• TASK TO CARRY OUT: Copy exactly. Begin at the line containing "At what coordinates" and stop at the last line of the entries, omitting any pictures.

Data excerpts
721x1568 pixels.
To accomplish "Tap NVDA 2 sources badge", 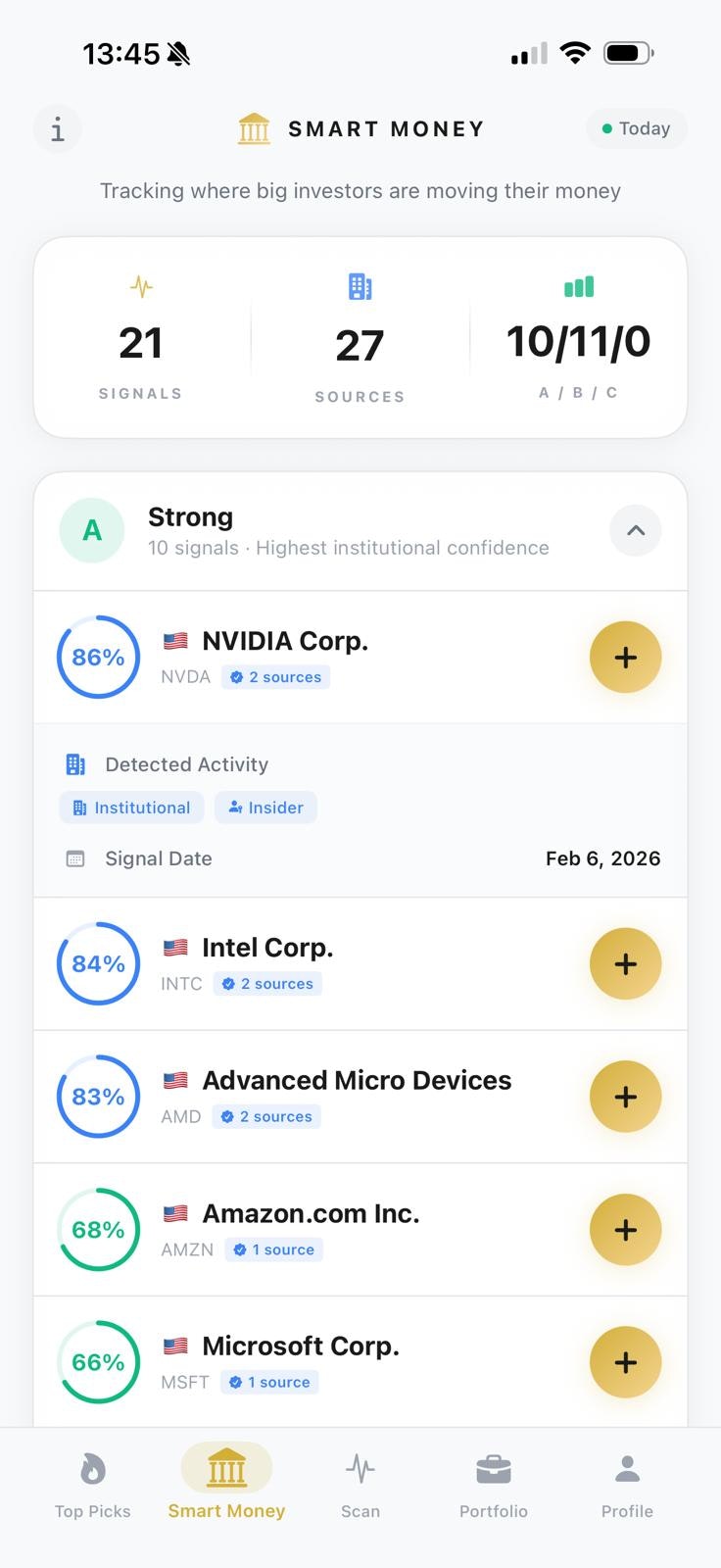I will pyautogui.click(x=275, y=677).
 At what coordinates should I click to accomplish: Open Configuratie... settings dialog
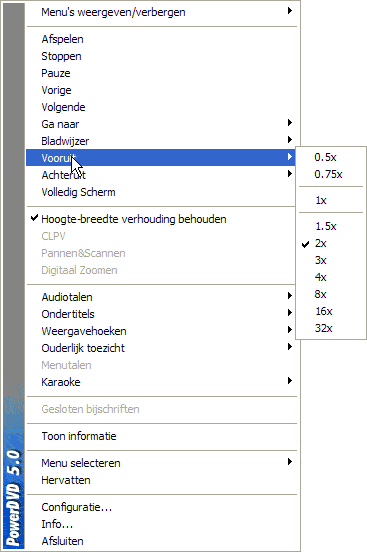pyautogui.click(x=162, y=507)
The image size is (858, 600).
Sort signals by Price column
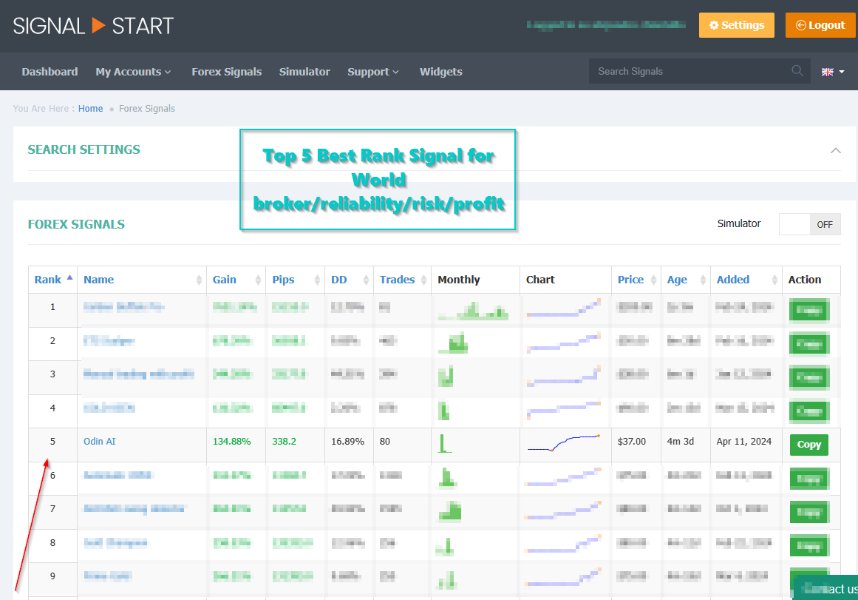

• EXERCISE ANSWER:
 At what coordinates should I click to accomplish: Open Configuratie... settings dialog
pyautogui.click(x=162, y=507)
The image size is (858, 600).
Sort signals by Price column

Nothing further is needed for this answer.